Product Development Marty Cagan

Planning Product Discovery

Much of product discovery work doesn’t actually require a lot of planning. We need to come up with a solution to a particular problem, and often this is straight forward, and we can proceed quickly to delivery work.  But for certain efforts, this is decidedly not the case, and some planning and true problem solving becomes critically important.  Big projects and especially initiatives (projects spanning multiple teams) are common examples.

Discovery Sprints have some planning built into the start of the week, but we don’t do discovery sprints that often as they’re a special tool for an intense effort especially where we need to make a big decision in a short period of time.

For the other cases where some planning is called for but not with the time-boxed structure of a discovery sprint, I wanted to talk about how we frame our discovery work to ensure alignment and identify key risks.

There are really two goals here:

The first is to ensure the team is all on the same page in terms of clarity of purpose and alignment.  In particular, we need to agree on the specific problem we are intending to solve (also referred to as “job to be done” if you prefer that nomenclature), which user or customers you’re solving that problem for, and how will you know if you’ve succeeded.  Not accidentally, these should align directly to your OKR’s.

The second purpose is to identify the big risks that will need to be tackled during the discovery work.  I find that most teams tend to gravitate towards a particular type of risk that they might be most comfortable with.  Two common examples I find is that a team will immediately proceed to tackling technology risks – especially performance or scale.  Or, the team may zero in on usability risks.  They know this change involves a complex work-flow and they’re nervous about that so they want to dive in there.

Those are both legitimate risks, but they’re far from the only risks, and at least in my experience, those are often the easier risks to tackle.

We must also consider value risk – do the customers actually want this particular problem solved, or is our proposed solution good enough to get people to switch from what they have now?

And then there’s the often messy stakeholder risk where we have to make sure that the solution we come up with in discovery actually works for the different parts of the company.  Here are some common examples of that:

– Financial risk – can we afford this solution?

– Business development risk – does this solution work for our partners?

– Marketing risk – is this solution consistent with our brand?

– Sales risk – is this solution compatible with our go to market strategy?

– Legal risk – is this solution something we can legally actually do?

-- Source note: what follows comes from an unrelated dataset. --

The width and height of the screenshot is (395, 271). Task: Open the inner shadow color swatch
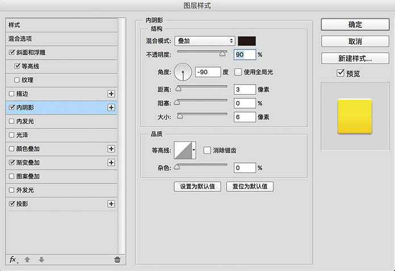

– Ethical risk – is this solution something we should do?

Again, for many things we won’t have concerns along these dimensions, but when we do, it’s something that we need to tackle aggressively.

If the product manager, designer and tech lead do not feel there’s a significant risk for any of these areas, then normally we would just proceed to delivery, fully realizing there’s a chance the team will occasionally be proven wrong.  However, this is preferable to the alternative of having the team be extremely conservative and testing every assumption.  We like to use our discovery time and validation techniques for those situations where we know there’s a significant risk, or where members of the team disagree.

There is a very rich example of this in the news of late.  You’ve no doubt all heard of the fake news problem on Facebook.  Imagine you’re on a product team tasked with tackling this very difficult problem.  Certainly there’s very promising technologies, such as natural language processing, and machine learning more generally, that may be able to help.  And that’s what most people are talking about right now, but there are some broader issues as well:  Who gets to define truth?  Is it even appropriate for Facebook to take on that role?  And how does all of this mesh with Mark Zuckerberg’s product vision?  Are there freedom of speech concerns (real or perceived)?  How does this get reconciled with different cultural norms around the world, and even censorship?  What are the financial implications of restricting monetization on news stories?  What are the sales channel implications?

These are all very real risks that will substantially impact any proposed solution.  This gets to the heart of what makes product difficult, and why tackling these risks in discovery is so critical to coming up with solutions that work not just for your customers, but for your company as well.